Eighty-four contestants from various countries and territories competed for the Miss Earth 2010 title. The event was broadcast live by STAR World, VTV, ABS-CBN, Studio 23, The Filipino Channel, and other partner networks.

The Miss Earth winner serves as the spokesperson for the Miss Earth Foundation, the United Nations Environment Programme (UNEP), and other environmental organizations.

The event was hosted by Oli Pettigrew, host of AXN's Sony Style program, along with Marie Digby and Jennifer Pham with Boyzone lead singer Ronan Keating as the guest performer. Vietnamese singer Mỹ Linh performed during the show.

Results

Placements

Note: Starting this year, there was no "runner-up" in Miss Earth. Instead the titles of Miss Air, Miss Water, and Miss Fire are bestowed on the next three contestants with highest scores after the Miss Earth winner. In this case, the titles went to Miss Ecuador, Jennifer Pazmiño, Miss Thailand, Watsaporn Wattanakoon and Miss Puerto Rico, Yeidy Bosques, respectively.

Note: The Carousel Productions has confirmed that Victoria Schukina is the new Miss Earth Air 2010 after Jennifer Pazmiño (The original Miss Earth Air 2010 of Ecuador) has relinquished her crown due to marriage to her fiancee in February 2011.

Special awards

Major awards

Minor/Sponsor awards

Talent competition
The talent competition took place in Ho Chi Minh City on 9 November 2010. Nicole Faria from India won the Miss Earth Talent 2010 after beating 17 other finalists. The event raised VND100 million, which was donated to the Ho Chi Minh City Red Cross, to support flood victims in the central region.

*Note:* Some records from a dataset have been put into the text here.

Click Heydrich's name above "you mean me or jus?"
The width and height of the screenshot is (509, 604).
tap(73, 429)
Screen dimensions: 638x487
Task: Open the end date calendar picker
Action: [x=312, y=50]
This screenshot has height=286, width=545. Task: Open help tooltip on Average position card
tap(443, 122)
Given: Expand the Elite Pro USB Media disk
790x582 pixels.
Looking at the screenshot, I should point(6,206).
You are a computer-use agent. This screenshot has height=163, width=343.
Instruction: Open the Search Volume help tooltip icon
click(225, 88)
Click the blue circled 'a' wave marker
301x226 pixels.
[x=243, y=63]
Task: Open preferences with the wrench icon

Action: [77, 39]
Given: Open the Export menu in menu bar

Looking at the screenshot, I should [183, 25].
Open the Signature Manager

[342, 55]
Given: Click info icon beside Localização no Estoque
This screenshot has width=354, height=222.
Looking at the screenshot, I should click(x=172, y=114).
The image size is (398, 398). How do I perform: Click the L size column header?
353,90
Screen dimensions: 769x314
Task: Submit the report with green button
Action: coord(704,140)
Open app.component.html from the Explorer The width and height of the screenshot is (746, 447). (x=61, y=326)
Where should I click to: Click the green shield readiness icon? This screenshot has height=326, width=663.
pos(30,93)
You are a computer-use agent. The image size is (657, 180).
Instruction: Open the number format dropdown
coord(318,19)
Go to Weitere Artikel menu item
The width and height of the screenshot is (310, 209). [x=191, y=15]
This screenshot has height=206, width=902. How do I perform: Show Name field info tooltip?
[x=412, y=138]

Note: At that night, Miss Vietnam won a sponsor award which is Miss Vietnam Airlines while Miss India won Miss Diamond Place.

Best in National Costume
The National Costume competition took place at the Sea-Links Resort in Phan Thiết on 13 November 2010. Marina Kishira, from Japan, won the Best in National Costume at Miss Earth 2010 after beating other contestants.

Note: At that night, Miss Japan also won a sponsor award which is Miss Earth Sea-Links City Resort.

Miss Aodai
The Miss Aodai was held on 17 November 2010 in Nha Trang, Khanh Hoa.

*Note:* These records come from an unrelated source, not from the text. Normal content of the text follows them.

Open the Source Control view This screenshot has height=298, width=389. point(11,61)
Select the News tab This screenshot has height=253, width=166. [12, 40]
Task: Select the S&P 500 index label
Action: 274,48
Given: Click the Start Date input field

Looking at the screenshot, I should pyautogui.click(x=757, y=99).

Note: At that night, Miss Serbia also won a sponsor award which is Miss Saigon Elegance.

Best in Evening Gown
The Best in Evening Gown was held on 17 November 2010 in Nha Trang, Khánh Hòa.

Note: At that night, Miss Ecuador also won a sponsor award which is Miss PNJ.

Best in Swimsuit
The Best in Swimsuit was held on 20 November 2010 in Phu Yen. Miss Vietnam Lưu Thị Diễm Hương won the Best in Swimsuit.

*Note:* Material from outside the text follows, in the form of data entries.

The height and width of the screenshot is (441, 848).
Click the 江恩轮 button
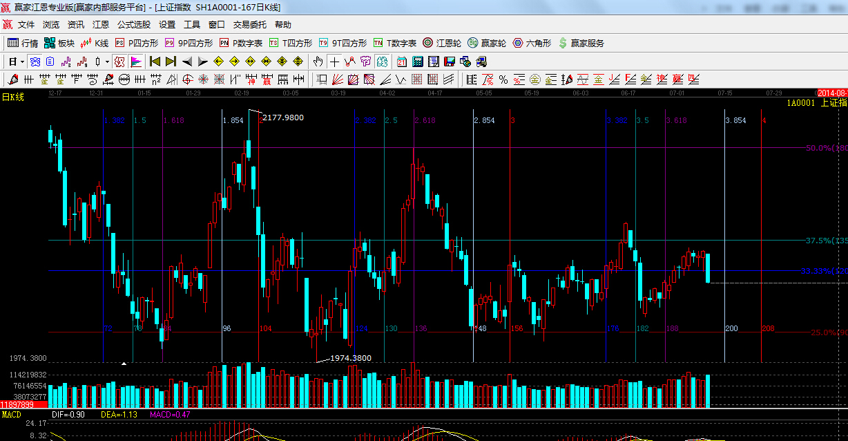point(442,43)
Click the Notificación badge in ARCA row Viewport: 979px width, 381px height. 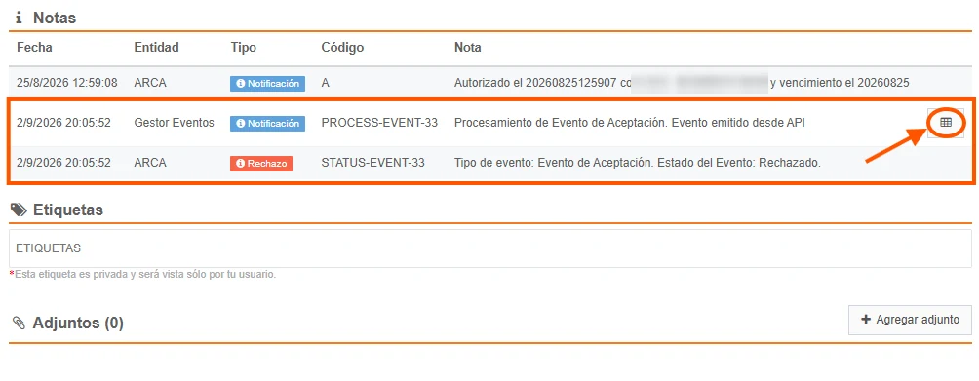point(267,83)
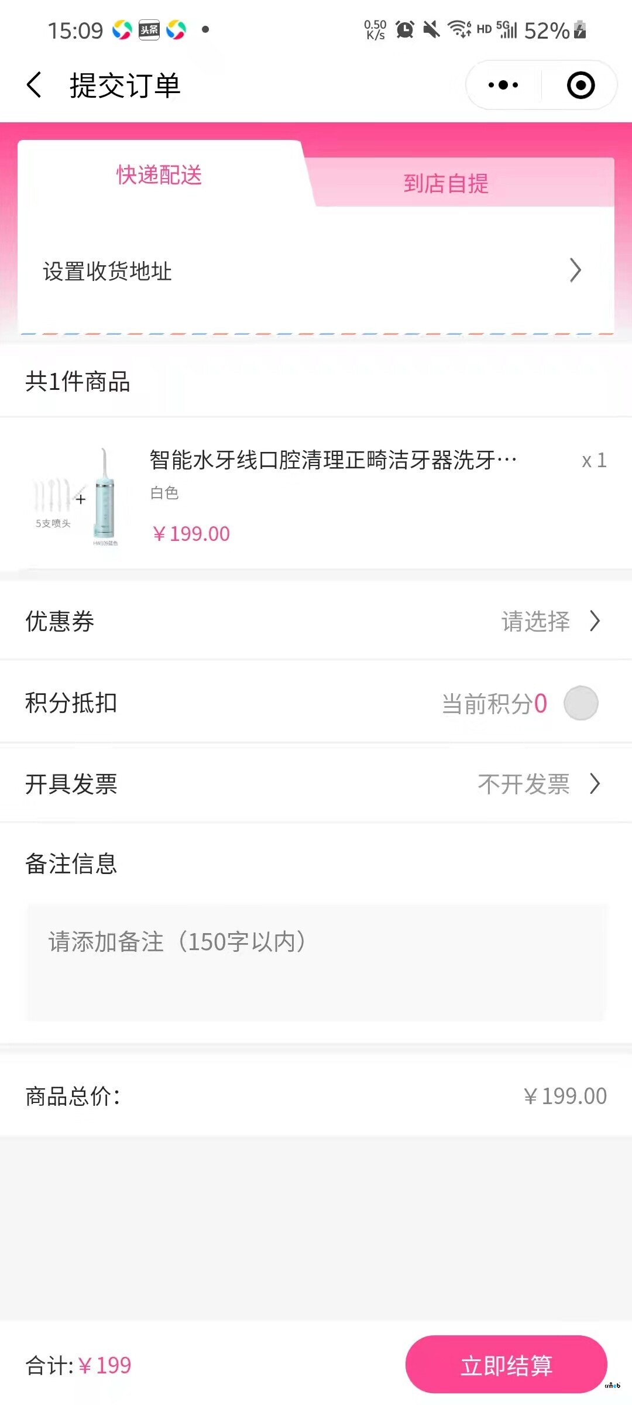632x1405 pixels.
Task: Tap the Wi-Fi signal status icon
Action: tap(459, 29)
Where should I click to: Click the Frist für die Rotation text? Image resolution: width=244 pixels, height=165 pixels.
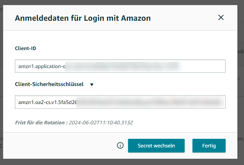point(41,122)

Note: At that night, Miss Vietnam won a sponsor award which is Miss CanDeluxe.

Order of announcements

Top 14

Top 7

Winning answer
For the 10th anniversary of the contest, Top 7 will meet the questions of conduct from the previous year's competitions. Miss Earth 2010 drew a question in the behavioral contest of Miss Earth 2002: "For you, what is more important: sunrise or sunset?"

Answer of Miss Earth 2010:

Contestants

Judges

Background music
 Opening: Mash-up of "Only Girl (In the World)" by Rihanna, and "Some Chords" by Deadmau5
 "Trống cơm" by Mặt trời mới (Live performance)
 "Lời mẹ hát" (English version) by Mỹ Linh (Live performance)
 "The Way You Make Me Feel" by Ronan Keating (Live performance)
 "When You Say Nothing at All" by Ronan Keating (Live performance)

Schedules
Miss Earth 2010 was held in Vietnam. The announcement was made in a ceremony at the Legend Saigon Hotel in Ho Chi Minh City, Vietnam on 28 January 2010.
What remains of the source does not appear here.